Now create symbolic link using the following command:

sudo ln -s /etc/nginx/sites-available/{project_name} /etc/nginx/sites-enabled

Then test whether the nginx service is running properly or not using the following command:

sudo nginx -t

If there are no errors, restart nginx using the following command:

sudo systemctl restart nginx

Step-12: Obtain SSL Certificate

This section upgrades your HTTP setup to secure HTTPS using free certificates from Let’s Encrypt.
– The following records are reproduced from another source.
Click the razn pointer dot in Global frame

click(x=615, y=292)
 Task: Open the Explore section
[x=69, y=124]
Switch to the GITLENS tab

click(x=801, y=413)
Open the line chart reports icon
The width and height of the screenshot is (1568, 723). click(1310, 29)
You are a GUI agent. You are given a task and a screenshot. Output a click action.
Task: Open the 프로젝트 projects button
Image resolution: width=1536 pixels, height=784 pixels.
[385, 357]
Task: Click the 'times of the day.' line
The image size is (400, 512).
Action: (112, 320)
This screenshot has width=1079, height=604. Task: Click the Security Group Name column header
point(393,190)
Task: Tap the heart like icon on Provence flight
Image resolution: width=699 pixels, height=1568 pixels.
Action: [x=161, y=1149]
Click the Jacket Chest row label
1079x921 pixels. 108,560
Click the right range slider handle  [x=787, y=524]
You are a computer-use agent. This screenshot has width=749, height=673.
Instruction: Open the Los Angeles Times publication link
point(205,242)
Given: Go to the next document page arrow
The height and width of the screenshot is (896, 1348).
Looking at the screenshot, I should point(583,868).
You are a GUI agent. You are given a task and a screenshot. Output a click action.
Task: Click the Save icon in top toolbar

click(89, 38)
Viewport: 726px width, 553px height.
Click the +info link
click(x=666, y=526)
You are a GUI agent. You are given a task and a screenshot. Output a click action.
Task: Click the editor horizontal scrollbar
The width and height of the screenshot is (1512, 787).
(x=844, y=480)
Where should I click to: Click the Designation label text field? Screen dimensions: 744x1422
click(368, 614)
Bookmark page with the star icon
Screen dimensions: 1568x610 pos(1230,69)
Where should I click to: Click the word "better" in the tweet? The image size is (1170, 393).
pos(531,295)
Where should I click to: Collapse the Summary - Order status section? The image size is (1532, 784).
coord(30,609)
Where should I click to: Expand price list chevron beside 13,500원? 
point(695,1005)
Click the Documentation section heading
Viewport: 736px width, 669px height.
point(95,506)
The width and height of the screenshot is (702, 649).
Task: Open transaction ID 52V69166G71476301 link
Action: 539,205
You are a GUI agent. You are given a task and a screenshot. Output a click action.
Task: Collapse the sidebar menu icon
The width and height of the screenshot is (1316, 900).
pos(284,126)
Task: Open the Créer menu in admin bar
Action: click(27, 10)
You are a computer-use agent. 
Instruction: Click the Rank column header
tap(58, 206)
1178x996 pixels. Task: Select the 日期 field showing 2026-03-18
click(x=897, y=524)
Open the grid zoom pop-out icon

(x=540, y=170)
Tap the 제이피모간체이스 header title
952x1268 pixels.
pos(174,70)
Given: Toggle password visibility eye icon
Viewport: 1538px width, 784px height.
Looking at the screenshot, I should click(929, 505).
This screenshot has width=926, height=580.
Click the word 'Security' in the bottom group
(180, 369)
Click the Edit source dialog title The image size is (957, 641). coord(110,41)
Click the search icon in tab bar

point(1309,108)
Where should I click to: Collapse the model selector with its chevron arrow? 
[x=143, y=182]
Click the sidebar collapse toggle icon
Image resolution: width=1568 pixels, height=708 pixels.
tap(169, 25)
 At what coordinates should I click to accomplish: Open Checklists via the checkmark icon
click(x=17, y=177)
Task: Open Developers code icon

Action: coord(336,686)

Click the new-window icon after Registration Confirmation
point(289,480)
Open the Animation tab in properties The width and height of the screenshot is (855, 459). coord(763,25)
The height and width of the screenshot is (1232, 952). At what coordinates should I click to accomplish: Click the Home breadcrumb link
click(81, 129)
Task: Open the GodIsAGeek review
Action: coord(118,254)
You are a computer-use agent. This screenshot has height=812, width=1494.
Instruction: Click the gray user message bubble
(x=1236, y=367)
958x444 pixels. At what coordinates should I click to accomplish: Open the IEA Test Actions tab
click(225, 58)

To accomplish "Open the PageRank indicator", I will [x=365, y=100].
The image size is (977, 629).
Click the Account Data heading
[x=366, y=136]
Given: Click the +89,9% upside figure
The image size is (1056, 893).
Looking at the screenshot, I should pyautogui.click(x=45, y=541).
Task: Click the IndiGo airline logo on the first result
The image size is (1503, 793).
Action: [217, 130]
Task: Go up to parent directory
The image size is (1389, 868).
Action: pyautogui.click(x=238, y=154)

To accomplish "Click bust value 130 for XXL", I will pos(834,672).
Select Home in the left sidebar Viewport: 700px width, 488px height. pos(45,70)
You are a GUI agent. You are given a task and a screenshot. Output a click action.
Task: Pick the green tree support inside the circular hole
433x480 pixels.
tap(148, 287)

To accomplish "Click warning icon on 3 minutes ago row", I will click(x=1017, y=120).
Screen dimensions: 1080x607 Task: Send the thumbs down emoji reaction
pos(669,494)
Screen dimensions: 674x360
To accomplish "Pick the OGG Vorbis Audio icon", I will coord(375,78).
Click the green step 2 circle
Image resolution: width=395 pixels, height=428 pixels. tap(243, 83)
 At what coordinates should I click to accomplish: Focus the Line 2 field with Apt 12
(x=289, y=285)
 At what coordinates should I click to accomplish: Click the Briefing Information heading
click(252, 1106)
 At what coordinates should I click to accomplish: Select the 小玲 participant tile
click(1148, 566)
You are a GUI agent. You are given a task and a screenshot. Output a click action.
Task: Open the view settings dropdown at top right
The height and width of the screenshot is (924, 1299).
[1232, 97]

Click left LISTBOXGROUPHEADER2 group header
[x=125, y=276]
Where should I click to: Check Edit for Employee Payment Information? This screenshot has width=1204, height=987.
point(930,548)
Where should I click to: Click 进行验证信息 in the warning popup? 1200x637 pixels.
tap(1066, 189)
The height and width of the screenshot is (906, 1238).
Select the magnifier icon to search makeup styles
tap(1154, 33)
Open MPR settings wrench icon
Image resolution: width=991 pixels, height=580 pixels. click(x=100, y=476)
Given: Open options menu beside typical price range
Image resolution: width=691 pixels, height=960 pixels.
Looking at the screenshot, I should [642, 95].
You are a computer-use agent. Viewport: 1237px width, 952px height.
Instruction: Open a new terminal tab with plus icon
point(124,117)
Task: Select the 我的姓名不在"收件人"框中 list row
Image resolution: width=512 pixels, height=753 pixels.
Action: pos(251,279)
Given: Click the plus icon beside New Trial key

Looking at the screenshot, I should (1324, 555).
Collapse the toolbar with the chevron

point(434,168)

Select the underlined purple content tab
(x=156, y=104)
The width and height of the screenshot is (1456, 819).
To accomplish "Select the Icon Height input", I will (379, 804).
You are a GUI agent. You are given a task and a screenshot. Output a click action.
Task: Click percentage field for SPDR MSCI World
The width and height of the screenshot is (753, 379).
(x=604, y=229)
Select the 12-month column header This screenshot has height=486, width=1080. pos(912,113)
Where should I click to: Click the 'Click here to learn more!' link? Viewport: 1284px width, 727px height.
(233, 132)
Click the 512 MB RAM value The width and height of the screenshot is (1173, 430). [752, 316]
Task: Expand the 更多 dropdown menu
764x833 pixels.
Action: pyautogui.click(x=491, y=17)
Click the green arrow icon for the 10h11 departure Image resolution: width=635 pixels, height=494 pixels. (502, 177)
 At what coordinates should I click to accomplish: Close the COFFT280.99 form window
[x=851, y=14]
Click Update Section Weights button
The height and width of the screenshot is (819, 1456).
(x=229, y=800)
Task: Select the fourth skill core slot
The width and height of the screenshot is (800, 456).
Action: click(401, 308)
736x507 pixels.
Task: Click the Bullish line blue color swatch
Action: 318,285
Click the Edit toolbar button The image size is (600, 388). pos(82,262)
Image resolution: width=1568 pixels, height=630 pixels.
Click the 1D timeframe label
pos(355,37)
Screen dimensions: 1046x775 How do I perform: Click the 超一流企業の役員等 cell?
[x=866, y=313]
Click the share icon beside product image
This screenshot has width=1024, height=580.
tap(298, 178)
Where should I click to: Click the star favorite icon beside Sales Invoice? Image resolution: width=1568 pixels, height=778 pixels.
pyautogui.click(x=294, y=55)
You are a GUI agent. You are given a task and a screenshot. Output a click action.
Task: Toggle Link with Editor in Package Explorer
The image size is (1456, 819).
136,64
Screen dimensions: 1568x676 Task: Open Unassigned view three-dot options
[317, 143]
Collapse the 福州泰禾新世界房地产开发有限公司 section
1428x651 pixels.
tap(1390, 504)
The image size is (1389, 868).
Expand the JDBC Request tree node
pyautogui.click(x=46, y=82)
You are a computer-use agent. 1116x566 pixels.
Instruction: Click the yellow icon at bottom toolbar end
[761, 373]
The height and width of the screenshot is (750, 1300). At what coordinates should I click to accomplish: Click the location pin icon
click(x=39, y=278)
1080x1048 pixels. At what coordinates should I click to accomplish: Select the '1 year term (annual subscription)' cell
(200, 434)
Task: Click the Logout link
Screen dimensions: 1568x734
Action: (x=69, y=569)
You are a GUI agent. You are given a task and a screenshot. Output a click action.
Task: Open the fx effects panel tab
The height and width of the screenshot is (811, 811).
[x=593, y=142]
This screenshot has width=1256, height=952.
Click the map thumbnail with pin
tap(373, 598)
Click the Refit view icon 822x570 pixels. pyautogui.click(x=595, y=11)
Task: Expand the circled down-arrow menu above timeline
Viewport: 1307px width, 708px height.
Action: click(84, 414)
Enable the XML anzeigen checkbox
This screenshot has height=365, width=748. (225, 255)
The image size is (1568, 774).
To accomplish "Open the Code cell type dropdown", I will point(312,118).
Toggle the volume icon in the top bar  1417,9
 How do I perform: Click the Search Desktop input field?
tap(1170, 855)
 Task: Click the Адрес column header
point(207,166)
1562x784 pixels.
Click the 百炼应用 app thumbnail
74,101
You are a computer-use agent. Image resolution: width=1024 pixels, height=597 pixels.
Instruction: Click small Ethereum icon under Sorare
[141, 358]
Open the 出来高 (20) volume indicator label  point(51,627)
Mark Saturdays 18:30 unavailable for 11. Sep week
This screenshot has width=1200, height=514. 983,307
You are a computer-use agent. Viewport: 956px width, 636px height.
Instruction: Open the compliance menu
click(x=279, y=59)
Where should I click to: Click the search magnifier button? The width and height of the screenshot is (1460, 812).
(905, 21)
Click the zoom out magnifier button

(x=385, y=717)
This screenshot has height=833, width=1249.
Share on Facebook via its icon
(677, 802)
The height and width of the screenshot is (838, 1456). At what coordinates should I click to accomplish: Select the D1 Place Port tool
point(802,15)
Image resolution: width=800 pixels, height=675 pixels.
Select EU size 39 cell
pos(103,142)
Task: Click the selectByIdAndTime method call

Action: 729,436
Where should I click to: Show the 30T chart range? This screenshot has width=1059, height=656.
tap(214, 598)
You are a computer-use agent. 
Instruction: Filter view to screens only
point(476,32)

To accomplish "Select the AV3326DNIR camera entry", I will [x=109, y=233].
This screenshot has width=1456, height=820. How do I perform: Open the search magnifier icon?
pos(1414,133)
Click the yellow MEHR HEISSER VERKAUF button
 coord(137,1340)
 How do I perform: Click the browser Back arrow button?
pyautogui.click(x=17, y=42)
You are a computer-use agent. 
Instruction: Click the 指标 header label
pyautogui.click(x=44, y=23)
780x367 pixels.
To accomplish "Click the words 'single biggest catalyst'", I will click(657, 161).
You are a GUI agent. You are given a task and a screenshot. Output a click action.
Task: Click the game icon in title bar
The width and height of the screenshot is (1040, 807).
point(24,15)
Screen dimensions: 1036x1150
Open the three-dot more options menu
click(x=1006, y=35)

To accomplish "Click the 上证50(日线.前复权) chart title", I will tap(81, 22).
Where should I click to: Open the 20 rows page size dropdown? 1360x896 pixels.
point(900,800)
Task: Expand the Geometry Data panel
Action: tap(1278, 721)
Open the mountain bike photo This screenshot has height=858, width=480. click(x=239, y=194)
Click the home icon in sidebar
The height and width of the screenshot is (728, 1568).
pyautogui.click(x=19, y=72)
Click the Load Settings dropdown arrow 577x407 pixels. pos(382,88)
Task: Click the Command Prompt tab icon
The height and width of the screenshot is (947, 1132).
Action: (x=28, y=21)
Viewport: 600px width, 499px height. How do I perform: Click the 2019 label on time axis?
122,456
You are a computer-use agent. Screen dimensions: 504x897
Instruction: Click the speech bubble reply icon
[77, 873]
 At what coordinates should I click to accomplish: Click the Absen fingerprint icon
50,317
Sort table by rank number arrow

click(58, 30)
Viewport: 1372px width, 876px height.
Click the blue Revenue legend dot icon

Firstly, install necessary packages via following command:

sudo apt install certbot python3-certbot-nginx -y

Then, obtain SSL Certificates using the following command:

sudo certbot --nginx -d {domain_name} -d www.{domain_name}      # `-d www.{domain_name}` this part is optional

Choose:

• “Redirect HTTP to HTTPS”

Now Certbot will:

• Generate SSL certificates

• Modify your Nginx config

• Reload Nginx

• Add auto-renew

After running the command successfully, Certbot replaces your config with:

server {
    listen 80;
    listen [::]:80;

    server_name {domain_name} www.{domain_name};
    return 301 https://$host$request_uri;
}

server {
    listen 443 ssl;
    listen [::]:443 ssl;

    server_name {domain_name} www.{domain_name};

    ssl_certificate /etc/letsencrypt/live/{domain_name}/fullchain.pem;
    ssl_certificate_key /etc/letsencrypt/live/{domain_name}/privkey.pem;

    include /etc/letsencrypt/options-ssl-nginx.conf;
    ssl_dhparam /etc/letsencrypt/ssl-dhparams.pem;

    client_max_body_size {size};

    # Security headers
    add_header X-Frame-Options "SAMEORIGIN" always;
    add_header X-Content-Type-Options "nosniff" always;
    add_header X-XSS-Protection "1; mode=block" always;
    add_header Referrer-Policy "no-referrer-when-downgrade" always;

    # Gzip compression
    gzip on;
    gzip_vary on;
    gzip_min_length 1024;
    gzip_proxied any;
    gzip_comp_level 6;
    gzip_types
        text/plain
        text/css
        text/xml
        text/javascript
        application/json
        application/javascript
        application/xml+rss
        application/atom+xml
        image/svg+xml;

    location = /favicon.ico {
        access_log off;
        log_not_found off;
        expires 1y;
        add_header Cache-Control "public, immutable";
    }

    # static file location
    location /static/ {
        alias /home/{username}/{project_name}/backend/staticfiles/;
        expires 1y;
        add_header Cache-Control "public, immutable";
        access_log off;
    }

    # media file location
    location /api/media/ {
        alias /home/{username}/{project_name}/backend/media/;
        expires 1M;
        add_header Cache-Control "public";
    }

    location / {
        include proxy_params;
        proxy_pass http://unix:/run/{project_name}.sock;    # exact same name inside `{project_name}.socket`
        proxy_set_header Host $host;
        proxy_set_header X-Real-IP $remote_addr;
        proxy_set_header X-Forwarded-For $proxy_add_x_forwarded_for;
        proxy_set_header X-Forwarded-Proto $scheme;
        proxy_connect_timeout 30s;
        proxy_send_timeout 30s;
        proxy_read_timeout 30s;
    }
}

Now, using the following command, you can renew the SSL certificate every 60-90 days automatically:

sudo certbot renew --dry-run

🎉 Deployment Complete!

Your Django application is now successfully deployed and accessible via Nginx on your VPS.